What you are asked to do
The response should consist solely of the lines running from the line with "Click the verified badge beside Scott Bessent" to the end of the data, retyped exactly.

Records drawn from a dataset
--------------------

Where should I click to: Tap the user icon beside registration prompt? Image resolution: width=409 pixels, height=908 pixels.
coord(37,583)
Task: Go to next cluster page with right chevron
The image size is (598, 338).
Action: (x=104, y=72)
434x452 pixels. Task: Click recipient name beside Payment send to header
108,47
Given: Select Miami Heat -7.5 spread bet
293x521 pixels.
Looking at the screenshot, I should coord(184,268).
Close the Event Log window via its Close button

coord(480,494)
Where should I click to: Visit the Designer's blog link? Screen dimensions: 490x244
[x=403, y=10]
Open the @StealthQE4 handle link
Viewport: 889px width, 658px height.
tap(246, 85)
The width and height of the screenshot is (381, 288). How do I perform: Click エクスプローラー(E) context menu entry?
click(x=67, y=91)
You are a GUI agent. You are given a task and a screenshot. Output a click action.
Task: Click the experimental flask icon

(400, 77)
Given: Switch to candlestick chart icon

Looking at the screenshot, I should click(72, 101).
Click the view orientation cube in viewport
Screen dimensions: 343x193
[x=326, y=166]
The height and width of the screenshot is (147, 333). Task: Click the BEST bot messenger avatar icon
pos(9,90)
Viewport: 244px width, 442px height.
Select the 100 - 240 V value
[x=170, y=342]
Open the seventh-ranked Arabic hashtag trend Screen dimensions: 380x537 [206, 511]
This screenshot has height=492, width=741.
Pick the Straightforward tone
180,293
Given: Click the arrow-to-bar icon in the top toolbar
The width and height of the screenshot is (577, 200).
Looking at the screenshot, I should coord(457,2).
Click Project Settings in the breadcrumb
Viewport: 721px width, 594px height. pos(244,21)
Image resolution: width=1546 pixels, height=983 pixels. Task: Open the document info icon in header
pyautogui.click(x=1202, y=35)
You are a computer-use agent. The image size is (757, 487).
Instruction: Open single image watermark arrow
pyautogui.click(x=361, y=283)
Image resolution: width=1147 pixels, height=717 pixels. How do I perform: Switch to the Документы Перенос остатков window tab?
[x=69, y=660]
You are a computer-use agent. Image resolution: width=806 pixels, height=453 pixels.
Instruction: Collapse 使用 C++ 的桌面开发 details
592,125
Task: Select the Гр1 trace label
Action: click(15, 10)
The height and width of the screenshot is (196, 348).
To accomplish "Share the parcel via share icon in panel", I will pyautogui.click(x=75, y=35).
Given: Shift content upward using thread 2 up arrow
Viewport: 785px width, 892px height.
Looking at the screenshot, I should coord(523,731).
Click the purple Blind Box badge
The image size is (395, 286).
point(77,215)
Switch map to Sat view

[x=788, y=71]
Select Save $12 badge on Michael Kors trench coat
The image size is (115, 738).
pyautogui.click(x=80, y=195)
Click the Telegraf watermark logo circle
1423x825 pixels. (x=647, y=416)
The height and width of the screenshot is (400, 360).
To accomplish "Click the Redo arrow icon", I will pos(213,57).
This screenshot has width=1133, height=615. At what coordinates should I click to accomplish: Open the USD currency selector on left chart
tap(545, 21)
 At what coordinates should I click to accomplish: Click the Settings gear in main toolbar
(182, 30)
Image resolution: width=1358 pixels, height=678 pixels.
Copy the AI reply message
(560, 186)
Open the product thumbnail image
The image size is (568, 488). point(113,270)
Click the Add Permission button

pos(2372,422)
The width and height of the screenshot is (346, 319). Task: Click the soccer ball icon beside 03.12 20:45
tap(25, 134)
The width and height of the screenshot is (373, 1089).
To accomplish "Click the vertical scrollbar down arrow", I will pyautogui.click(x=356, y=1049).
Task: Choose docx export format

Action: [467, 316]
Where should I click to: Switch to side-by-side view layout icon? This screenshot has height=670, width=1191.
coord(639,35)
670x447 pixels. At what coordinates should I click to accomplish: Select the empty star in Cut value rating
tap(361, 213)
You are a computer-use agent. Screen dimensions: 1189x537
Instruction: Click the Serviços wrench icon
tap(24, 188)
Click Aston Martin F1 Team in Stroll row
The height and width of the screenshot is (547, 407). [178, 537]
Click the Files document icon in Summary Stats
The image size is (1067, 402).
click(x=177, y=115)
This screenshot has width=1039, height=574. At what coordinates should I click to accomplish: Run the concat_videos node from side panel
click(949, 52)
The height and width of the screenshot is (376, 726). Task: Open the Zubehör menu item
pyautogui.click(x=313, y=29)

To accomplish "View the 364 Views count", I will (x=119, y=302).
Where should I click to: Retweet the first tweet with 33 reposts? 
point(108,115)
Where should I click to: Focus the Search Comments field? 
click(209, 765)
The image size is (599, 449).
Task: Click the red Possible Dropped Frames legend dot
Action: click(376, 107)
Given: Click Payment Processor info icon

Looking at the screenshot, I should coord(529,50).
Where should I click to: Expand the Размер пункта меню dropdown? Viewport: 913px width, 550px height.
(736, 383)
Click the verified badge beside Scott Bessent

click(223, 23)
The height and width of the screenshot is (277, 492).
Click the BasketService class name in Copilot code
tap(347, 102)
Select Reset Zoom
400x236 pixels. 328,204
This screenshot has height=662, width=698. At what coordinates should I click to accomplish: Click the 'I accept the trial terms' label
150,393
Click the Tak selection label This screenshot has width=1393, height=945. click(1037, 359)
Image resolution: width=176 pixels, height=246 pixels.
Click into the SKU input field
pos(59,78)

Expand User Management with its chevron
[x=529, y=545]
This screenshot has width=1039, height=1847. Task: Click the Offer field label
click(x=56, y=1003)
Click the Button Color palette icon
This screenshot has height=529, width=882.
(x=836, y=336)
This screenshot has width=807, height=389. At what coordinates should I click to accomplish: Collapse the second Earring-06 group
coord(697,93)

--------------------

Solution to this problem
Click the verified badge beside Scott Bessent

click(223, 23)
The height and width of the screenshot is (277, 492).
Click the BasketService class name in Copilot code
tap(347, 102)
Select Reset Zoom
400x236 pixels. 328,204
This screenshot has height=662, width=698. At what coordinates should I click to accomplish: Click the 'I accept the trial terms' label
150,393
Click the Tak selection label This screenshot has width=1393, height=945. click(1037, 359)
Image resolution: width=176 pixels, height=246 pixels.
Click into the SKU input field
pos(59,78)

Expand User Management with its chevron
[x=529, y=545]
This screenshot has width=1039, height=1847. Task: Click the Offer field label
click(x=56, y=1003)
Click the Button Color palette icon
This screenshot has height=529, width=882.
(x=836, y=336)
This screenshot has width=807, height=389. At what coordinates should I click to accomplish: Collapse the second Earring-06 group
coord(697,93)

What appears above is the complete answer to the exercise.